Teachers can be really encouraging to a student without even knowing how much of a difference they make. My English teacher senior year of high school was so amazing. I’m pretty sure she was queer(but not positive), and she didn’t even really incorporate it into the class but just knowing that she was was a huge thing for me. Most of my class didn’t like her or the books we read or the essays we had to write. But I loved the books we read, I understood everything she was trying to say about them. I learned so much from her and I’m so grateful to have had her as a teacher.
Sometimes it’s as simple as being a safe person for queer kids. The safe professors at my (formerly Southern Baptist, currently General Mean Christian) university identified themselves with a small sticker on their office door. During an office visit I realized that my sociology professor was one of these people. At the end of the semester I hurriedly asked Dr. L if she knew of any LGBTQIA activities on campus that I might not have heard about, being a student isolated in the conservatory. She hooked me up with a group that was fighting for queer recognition and rights on campus. I didn’t get a whole new life or marry someone I met in that group or anything, but I started to learn how to ask for connection and how to come out in small ways.

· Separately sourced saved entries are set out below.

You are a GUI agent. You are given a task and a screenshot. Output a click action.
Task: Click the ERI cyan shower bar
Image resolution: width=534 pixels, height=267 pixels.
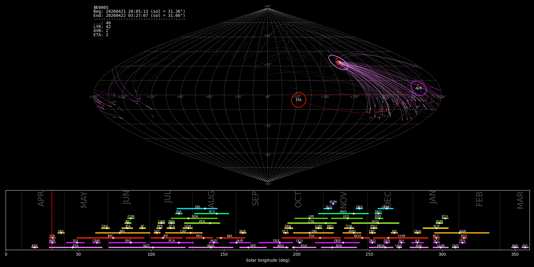(197, 209)
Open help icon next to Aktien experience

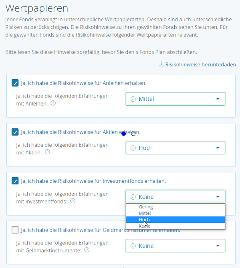tap(47, 152)
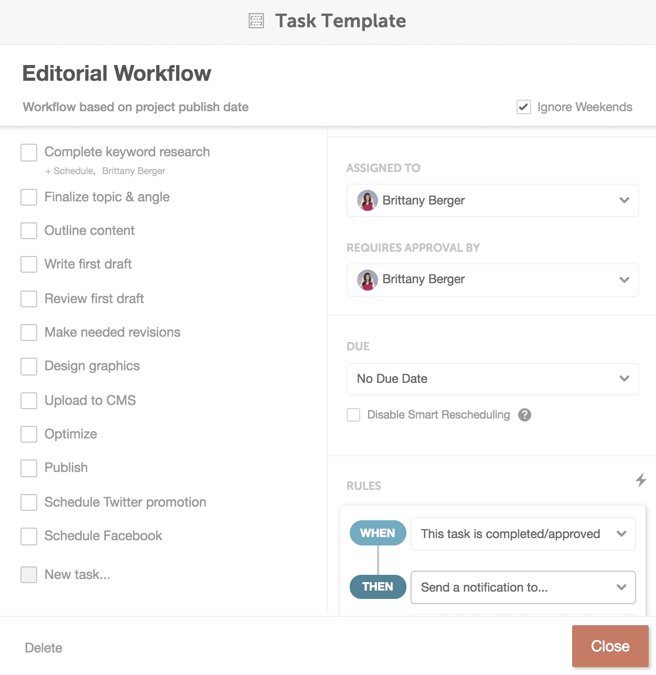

I wish I could go back and retake that Sociology of Gender class during my sophomore year of college. I would have listened so much better and asked a lot more questions if I wasn’t scared of people finding out that I was gay.
So I just created an account after long-term lurking and reading and having many confused feelings about my own queer identity to say VANESSA are you talking about Stacey D’Erasmo? Because she was a huge thought/writing/living-changer for me, too. And if you haven’t read her stuff, I think you’d love it.